Movie Review: 'Lion'

This is a true-story flick about a little boy of five named Saroo, who gets lost from the safe shelter of his elder brother Guddu, when he can’t control over his sleep in a strange, stationary train which is destined to depart. Next morning, the horrified Saroo runs in the running train to find a way out, wails out for help, but can come out only at the Kolkata station swarmed with the sea of uncaring travellers. Unaware that his family is about a thousand miles away, unknown to the local language and locations, Saroo stands strong in the face of adversities till the time an affectionate Australian couple adopts him and gifts him a privileged life. The transformation from the godforsaken to the well-educated Saroo escapes one thing: his want for finding and getting back to his original home. Thanks to the advent of Google Earth, his subdued want for his roots gets rekindled and without surprise, the story culminates in a sublime reunion with happy tears.  

Director Garth Davis does a brilliant job. I was totally blown by the ways certain scenes are captured. The moments showing the sights of the deathly silent, deserted railway station where Saroo calls out for Guddu, the scene in which Saroo demonstrates Guddu how he can lift any weight by lifting a cycle with gritted teeth, how their mother blithely watches her kids having a bowl of milk, and how the lost Saroo enquires helplessly at the railway ticket window about his home while frequently being elbowed aside.  

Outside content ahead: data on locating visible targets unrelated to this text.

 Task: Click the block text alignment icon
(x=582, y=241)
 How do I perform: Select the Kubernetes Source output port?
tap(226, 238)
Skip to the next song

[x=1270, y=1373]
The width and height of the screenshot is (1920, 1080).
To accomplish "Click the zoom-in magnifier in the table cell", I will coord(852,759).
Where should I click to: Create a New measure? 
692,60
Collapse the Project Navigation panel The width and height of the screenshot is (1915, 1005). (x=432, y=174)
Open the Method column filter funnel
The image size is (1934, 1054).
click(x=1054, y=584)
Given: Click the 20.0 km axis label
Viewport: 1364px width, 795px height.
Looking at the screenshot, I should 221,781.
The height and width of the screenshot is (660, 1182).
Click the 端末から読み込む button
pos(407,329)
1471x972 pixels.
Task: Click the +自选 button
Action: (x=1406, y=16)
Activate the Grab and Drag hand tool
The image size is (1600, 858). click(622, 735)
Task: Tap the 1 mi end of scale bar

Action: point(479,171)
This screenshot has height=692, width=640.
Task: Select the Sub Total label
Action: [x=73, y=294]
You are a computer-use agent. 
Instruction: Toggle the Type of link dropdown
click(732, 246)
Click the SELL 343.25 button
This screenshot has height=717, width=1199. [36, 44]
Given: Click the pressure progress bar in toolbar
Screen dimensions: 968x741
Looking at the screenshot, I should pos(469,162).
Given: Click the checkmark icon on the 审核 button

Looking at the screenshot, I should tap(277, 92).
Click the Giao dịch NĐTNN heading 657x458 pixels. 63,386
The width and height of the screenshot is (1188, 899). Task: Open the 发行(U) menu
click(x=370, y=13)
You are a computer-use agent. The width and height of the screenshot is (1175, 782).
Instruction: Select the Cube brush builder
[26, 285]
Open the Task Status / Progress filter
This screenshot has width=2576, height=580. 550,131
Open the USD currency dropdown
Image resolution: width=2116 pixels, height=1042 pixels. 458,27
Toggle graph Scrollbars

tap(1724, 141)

Dev Patel is spot on as an adopted grownup in late twenties, constantly battling with the thoughts and whereabouts of his lost family. But the showstopper is Sunny Pawar, the younger Saroo. He is so phenomenal in his expressions that he virtually dims everything and everyone sharing a screen space with him. His breathtaking intensity is such that it makes you stop your munching midway in the theatre the moment you watch him sitting hungrily outside of the restaurant imitating a soup-relishing guy with his garbage-given spoon.

This is a movie that displays two starkly opposite images of humanity and evokes strong emotions not only of sympathy, sorrow, and happiness but also of love and gratitude. Lion is not only watchable but strictly unmissable; because it is feelable.